## Stored records
-=-=-=-=-
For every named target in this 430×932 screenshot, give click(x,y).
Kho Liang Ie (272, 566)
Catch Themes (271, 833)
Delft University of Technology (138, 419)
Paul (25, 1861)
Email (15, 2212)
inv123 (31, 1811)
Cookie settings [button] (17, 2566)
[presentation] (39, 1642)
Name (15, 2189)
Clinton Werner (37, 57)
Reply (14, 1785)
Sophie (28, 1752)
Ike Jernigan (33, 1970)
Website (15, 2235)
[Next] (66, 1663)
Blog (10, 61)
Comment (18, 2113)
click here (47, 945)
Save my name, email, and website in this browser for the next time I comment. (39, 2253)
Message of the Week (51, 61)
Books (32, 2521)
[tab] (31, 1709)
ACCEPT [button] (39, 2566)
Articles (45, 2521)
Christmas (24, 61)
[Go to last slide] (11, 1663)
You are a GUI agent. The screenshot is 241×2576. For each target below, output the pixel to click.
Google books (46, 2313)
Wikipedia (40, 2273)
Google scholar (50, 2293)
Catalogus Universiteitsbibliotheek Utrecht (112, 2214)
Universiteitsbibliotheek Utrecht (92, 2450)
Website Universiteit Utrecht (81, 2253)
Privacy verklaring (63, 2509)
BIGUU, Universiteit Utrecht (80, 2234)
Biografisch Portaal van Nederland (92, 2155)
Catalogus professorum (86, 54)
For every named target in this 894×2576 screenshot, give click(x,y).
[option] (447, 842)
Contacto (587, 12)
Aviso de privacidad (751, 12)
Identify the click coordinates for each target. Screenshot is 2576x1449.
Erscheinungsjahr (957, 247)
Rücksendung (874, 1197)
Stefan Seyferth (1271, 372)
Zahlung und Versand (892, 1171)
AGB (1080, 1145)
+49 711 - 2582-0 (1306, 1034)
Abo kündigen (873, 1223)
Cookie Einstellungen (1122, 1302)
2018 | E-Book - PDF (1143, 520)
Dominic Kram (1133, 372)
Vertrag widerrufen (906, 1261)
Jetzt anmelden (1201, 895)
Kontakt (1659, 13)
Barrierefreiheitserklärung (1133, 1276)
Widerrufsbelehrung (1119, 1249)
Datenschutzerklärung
-=-=-=-=-
## WHAT THIS TASK INVOLVES
In the entries above, one line contains "Rücksendung (874, 1197)" and another contains "Widerrufsbelehrung (1119, 1249)". Reproduce exactly those two lines and the lines between them, nothing else.

## RESULT OF THIS EXERCISE
Rücksendung (874, 1197)
Stefan Seyferth (1271, 372)
Zahlung und Versand (892, 1171)
AGB (1080, 1145)
+49 711 - 2582-0 (1306, 1034)
Abo kündigen (873, 1223)
Cookie Einstellungen (1122, 1302)
2018 | E-Book - PDF (1143, 520)
Dominic Kram (1133, 372)
Vertrag widerrufen (906, 1261)
Jetzt anmelden (1201, 895)
Kontakt (1659, 13)
Barrierefreiheitserklärung (1133, 1276)
Widerrufsbelehrung (1119, 1249)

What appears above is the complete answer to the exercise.